Stored items from a collection
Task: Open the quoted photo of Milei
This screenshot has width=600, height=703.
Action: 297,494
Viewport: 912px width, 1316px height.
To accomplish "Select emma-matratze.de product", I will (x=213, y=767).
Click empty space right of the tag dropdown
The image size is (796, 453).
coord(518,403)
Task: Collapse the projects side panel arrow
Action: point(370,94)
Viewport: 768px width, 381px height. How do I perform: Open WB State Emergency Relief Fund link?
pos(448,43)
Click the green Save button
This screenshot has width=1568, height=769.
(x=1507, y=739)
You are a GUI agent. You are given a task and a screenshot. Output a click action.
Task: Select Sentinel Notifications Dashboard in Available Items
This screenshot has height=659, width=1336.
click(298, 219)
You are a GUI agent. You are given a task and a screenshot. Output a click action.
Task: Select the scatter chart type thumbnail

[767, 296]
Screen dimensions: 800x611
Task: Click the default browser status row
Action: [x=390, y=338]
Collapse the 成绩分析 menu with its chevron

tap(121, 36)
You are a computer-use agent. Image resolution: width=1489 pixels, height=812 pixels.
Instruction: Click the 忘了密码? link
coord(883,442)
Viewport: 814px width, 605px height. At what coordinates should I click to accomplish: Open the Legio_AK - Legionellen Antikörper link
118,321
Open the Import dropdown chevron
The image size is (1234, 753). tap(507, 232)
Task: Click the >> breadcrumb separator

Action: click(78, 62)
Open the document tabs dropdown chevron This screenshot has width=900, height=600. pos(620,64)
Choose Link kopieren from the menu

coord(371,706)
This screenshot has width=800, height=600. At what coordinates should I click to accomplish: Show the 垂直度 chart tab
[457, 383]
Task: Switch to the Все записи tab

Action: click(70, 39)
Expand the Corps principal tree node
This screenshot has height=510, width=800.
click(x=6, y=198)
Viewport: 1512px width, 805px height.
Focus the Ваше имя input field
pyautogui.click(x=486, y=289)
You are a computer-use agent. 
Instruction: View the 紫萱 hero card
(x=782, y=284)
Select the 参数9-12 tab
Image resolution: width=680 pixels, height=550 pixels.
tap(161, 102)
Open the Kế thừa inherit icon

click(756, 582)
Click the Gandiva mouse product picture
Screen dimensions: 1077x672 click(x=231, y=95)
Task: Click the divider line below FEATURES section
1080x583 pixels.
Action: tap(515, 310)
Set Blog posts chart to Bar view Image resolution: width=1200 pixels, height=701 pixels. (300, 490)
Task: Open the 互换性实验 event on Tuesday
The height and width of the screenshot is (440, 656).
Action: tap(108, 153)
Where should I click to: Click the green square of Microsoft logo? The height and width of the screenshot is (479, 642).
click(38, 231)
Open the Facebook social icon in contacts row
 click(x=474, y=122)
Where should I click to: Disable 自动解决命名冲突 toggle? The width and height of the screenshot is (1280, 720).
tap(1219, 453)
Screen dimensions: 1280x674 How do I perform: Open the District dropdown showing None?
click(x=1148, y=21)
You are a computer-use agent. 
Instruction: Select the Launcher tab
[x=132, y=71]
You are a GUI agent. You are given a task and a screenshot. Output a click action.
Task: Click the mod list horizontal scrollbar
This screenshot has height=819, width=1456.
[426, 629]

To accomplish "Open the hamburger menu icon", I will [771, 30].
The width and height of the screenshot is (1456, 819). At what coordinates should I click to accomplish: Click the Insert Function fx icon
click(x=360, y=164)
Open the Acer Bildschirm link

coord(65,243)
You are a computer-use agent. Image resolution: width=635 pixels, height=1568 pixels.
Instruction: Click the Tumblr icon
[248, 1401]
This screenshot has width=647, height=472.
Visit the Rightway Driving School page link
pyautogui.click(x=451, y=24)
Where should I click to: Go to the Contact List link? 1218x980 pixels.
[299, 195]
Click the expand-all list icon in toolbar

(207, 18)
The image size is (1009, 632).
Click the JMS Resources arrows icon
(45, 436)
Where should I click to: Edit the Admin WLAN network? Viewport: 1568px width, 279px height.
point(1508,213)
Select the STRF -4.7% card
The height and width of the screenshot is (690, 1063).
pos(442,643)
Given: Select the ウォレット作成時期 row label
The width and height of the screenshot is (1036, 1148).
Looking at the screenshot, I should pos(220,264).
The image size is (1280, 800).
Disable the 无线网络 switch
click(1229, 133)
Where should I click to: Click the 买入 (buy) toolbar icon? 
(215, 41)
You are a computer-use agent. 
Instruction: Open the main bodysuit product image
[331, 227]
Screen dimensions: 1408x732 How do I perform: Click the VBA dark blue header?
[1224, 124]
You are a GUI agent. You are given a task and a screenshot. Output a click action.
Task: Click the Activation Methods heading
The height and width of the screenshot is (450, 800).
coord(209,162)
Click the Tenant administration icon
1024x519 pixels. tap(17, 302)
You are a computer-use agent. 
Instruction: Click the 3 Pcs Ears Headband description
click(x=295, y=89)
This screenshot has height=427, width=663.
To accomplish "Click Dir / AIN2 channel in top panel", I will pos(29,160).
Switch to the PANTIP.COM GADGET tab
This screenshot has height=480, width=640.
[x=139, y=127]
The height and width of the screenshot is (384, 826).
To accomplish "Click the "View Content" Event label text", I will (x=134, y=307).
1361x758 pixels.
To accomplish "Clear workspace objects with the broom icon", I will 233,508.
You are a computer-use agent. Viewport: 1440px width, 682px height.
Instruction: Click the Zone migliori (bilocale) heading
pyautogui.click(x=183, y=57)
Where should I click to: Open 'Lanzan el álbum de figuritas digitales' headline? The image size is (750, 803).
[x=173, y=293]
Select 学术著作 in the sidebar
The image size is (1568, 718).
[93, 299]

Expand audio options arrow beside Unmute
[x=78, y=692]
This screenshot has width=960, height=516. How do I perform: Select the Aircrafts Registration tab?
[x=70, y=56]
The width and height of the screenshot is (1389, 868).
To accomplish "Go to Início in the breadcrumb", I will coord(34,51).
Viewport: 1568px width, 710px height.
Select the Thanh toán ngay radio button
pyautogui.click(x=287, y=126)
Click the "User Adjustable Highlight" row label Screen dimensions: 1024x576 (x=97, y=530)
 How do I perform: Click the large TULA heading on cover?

▶ **Work instructions**
Exactly as written, please output every entry.

▶ **Response**
Task: Open the quoted photo of Milei
This screenshot has width=600, height=703.
Action: 297,494
Viewport: 912px width, 1316px height.
To accomplish "Select emma-matratze.de product", I will (x=213, y=767).
Click empty space right of the tag dropdown
The image size is (796, 453).
coord(518,403)
Task: Collapse the projects side panel arrow
Action: point(370,94)
Viewport: 768px width, 381px height. How do I perform: Open WB State Emergency Relief Fund link?
pos(448,43)
Click the green Save button
This screenshot has width=1568, height=769.
(x=1507, y=739)
You are a GUI agent. You are given a task and a screenshot. Output a click action.
Task: Select Sentinel Notifications Dashboard in Available Items
This screenshot has height=659, width=1336.
click(298, 219)
You are a GUI agent. You are given a task and a screenshot. Output a click action.
Task: Select the scatter chart type thumbnail

[767, 296]
Screen dimensions: 800x611
Task: Click the default browser status row
Action: [x=390, y=338]
Collapse the 成绩分析 menu with its chevron

tap(121, 36)
You are a computer-use agent. Image resolution: width=1489 pixels, height=812 pixels.
Instruction: Click the 忘了密码? link
coord(883,442)
Viewport: 814px width, 605px height. At what coordinates should I click to accomplish: Open the Legio_AK - Legionellen Antikörper link
118,321
Open the Import dropdown chevron
The image size is (1234, 753). tap(507, 232)
Task: Click the >> breadcrumb separator

Action: click(78, 62)
Open the document tabs dropdown chevron This screenshot has width=900, height=600. pos(620,64)
Choose Link kopieren from the menu

coord(371,706)
This screenshot has width=800, height=600. At what coordinates should I click to accomplish: Show the 垂直度 chart tab
[457, 383]
Task: Switch to the Все записи tab

Action: click(70, 39)
Expand the Corps principal tree node
This screenshot has height=510, width=800.
click(x=6, y=198)
Viewport: 1512px width, 805px height.
Focus the Ваше имя input field
pyautogui.click(x=486, y=289)
You are a computer-use agent. 
Instruction: View the 紫萱 hero card
(x=782, y=284)
Select the 参数9-12 tab
Image resolution: width=680 pixels, height=550 pixels.
tap(161, 102)
Open the Kế thừa inherit icon

click(756, 582)
Click the Gandiva mouse product picture
Screen dimensions: 1077x672 click(x=231, y=95)
Task: Click the divider line below FEATURES section
1080x583 pixels.
Action: tap(515, 310)
Set Blog posts chart to Bar view Image resolution: width=1200 pixels, height=701 pixels. (300, 490)
Task: Open the 互换性实验 event on Tuesday
The height and width of the screenshot is (440, 656).
Action: tap(108, 153)
Where should I click to: Click the green square of Microsoft logo? The height and width of the screenshot is (479, 642).
click(38, 231)
Open the Facebook social icon in contacts row
 click(x=474, y=122)
Where should I click to: Disable 自动解决命名冲突 toggle? The width and height of the screenshot is (1280, 720).
tap(1219, 453)
Screen dimensions: 1280x674 How do I perform: Open the District dropdown showing None?
click(x=1148, y=21)
You are a computer-use agent. 
Instruction: Select the Launcher tab
[x=132, y=71]
You are a GUI agent. You are given a task and a screenshot. Output a click action.
Task: Click the mod list horizontal scrollbar
This screenshot has height=819, width=1456.
[426, 629]

To accomplish "Open the hamburger menu icon", I will [771, 30].
The width and height of the screenshot is (1456, 819). At what coordinates should I click to accomplish: Click the Insert Function fx icon
click(x=360, y=164)
Open the Acer Bildschirm link

coord(65,243)
You are a computer-use agent. Image resolution: width=635 pixels, height=1568 pixels.
Instruction: Click the Tumblr icon
[248, 1401]
This screenshot has width=647, height=472.
Visit the Rightway Driving School page link
pyautogui.click(x=451, y=24)
Where should I click to: Go to the Contact List link? 1218x980 pixels.
[299, 195]
Click the expand-all list icon in toolbar

(207, 18)
The image size is (1009, 632).
Click the JMS Resources arrows icon
(45, 436)
Where should I click to: Edit the Admin WLAN network? Viewport: 1568px width, 279px height.
point(1508,213)
Select the STRF -4.7% card
The height and width of the screenshot is (690, 1063).
pos(442,643)
Given: Select the ウォレット作成時期 row label
The width and height of the screenshot is (1036, 1148).
Looking at the screenshot, I should pos(220,264).
The image size is (1280, 800).
Disable the 无线网络 switch
click(1229, 133)
Where should I click to: Click the 买入 (buy) toolbar icon? 
(215, 41)
You are a computer-use agent. 
Instruction: Open the main bodysuit product image
[331, 227]
Screen dimensions: 1408x732 How do I perform: Click the VBA dark blue header?
[1224, 124]
You are a GUI agent. You are given a task and a screenshot. Output a click action.
Task: Click the Activation Methods heading
The height and width of the screenshot is (450, 800).
coord(209,162)
Click the Tenant administration icon
1024x519 pixels. tap(17, 302)
You are a computer-use agent. 
Instruction: Click the 3 Pcs Ears Headband description
click(x=295, y=89)
This screenshot has height=427, width=663.
To accomplish "Click Dir / AIN2 channel in top panel", I will pos(29,160).
Switch to the PANTIP.COM GADGET tab
This screenshot has height=480, width=640.
[x=139, y=127]
The height and width of the screenshot is (384, 826).
To accomplish "Click the "View Content" Event label text", I will (x=134, y=307).
1361x758 pixels.
To accomplish "Clear workspace objects with the broom icon", I will 233,508.
You are a computer-use agent. Viewport: 1440px width, 682px height.
Instruction: Click the Zone migliori (bilocale) heading
pyautogui.click(x=183, y=57)
Where should I click to: Open 'Lanzan el álbum de figuritas digitales' headline? The image size is (750, 803).
[x=173, y=293]
Select 学术著作 in the sidebar
The image size is (1568, 718).
[93, 299]

Expand audio options arrow beside Unmute
[x=78, y=692]
This screenshot has width=960, height=516. How do I perform: Select the Aircrafts Registration tab?
[x=70, y=56]
The width and height of the screenshot is (1389, 868).
To accomplish "Go to Início in the breadcrumb", I will coord(34,51).
Viewport: 1568px width, 710px height.
Select the Thanh toán ngay radio button
pyautogui.click(x=287, y=126)
Click the "User Adjustable Highlight" row label Screen dimensions: 1024x576 (x=97, y=530)
 How do I perform: Click the large TULA heading on cover?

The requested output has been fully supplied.